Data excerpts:
<<<<
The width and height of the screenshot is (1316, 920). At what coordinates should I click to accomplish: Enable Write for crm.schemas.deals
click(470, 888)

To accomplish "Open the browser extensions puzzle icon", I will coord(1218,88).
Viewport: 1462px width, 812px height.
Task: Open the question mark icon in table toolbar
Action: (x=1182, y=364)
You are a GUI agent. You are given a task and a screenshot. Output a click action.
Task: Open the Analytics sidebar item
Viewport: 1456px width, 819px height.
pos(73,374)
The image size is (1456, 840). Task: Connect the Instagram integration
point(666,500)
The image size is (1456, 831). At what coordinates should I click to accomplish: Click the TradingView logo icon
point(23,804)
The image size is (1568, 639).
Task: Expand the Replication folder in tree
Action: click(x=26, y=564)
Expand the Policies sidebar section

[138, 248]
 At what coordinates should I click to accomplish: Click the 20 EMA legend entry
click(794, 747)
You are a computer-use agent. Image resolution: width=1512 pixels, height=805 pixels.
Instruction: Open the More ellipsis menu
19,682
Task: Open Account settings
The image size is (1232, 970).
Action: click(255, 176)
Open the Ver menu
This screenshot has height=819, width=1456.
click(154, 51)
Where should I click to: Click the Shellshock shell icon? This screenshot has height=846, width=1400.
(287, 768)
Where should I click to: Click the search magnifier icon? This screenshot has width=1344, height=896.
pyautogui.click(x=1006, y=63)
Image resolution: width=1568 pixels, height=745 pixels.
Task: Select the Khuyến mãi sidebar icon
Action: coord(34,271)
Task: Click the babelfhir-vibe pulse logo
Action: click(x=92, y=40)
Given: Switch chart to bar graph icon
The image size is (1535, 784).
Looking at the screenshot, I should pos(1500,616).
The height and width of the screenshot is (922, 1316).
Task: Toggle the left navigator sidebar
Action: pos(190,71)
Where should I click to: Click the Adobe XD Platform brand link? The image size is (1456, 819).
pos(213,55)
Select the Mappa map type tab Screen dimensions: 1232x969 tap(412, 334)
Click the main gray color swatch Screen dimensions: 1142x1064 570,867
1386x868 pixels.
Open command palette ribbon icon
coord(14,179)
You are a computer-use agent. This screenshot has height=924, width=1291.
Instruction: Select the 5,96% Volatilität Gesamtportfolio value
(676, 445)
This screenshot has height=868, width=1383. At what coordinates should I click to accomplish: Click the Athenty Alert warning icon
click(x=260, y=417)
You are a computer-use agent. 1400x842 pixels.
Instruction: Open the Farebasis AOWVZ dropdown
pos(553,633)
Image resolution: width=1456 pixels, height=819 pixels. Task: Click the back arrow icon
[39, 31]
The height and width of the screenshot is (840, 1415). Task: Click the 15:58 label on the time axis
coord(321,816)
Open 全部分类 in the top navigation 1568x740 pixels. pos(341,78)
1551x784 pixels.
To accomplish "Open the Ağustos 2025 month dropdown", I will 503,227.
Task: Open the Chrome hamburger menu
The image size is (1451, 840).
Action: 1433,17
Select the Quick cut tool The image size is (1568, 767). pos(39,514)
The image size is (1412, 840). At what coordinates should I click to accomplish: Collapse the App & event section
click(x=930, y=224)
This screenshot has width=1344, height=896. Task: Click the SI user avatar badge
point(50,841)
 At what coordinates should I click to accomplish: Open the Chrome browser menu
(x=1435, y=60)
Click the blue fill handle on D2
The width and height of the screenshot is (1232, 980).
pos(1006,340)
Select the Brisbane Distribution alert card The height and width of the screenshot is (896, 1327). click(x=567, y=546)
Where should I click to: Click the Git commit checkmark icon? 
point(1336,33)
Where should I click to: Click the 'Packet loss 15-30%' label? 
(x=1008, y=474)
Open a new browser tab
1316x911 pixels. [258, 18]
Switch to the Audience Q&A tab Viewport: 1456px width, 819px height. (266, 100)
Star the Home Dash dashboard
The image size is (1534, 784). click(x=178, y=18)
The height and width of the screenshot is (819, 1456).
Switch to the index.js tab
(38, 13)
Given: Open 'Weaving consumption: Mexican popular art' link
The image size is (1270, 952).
>>>>
Within the data above, filter for lines containing the word "dimensions" and copy each one.

Select the Mappa map type tab Screen dimensions: 1232x969 tap(412, 334)
Click the main gray color swatch Screen dimensions: 1142x1064 570,867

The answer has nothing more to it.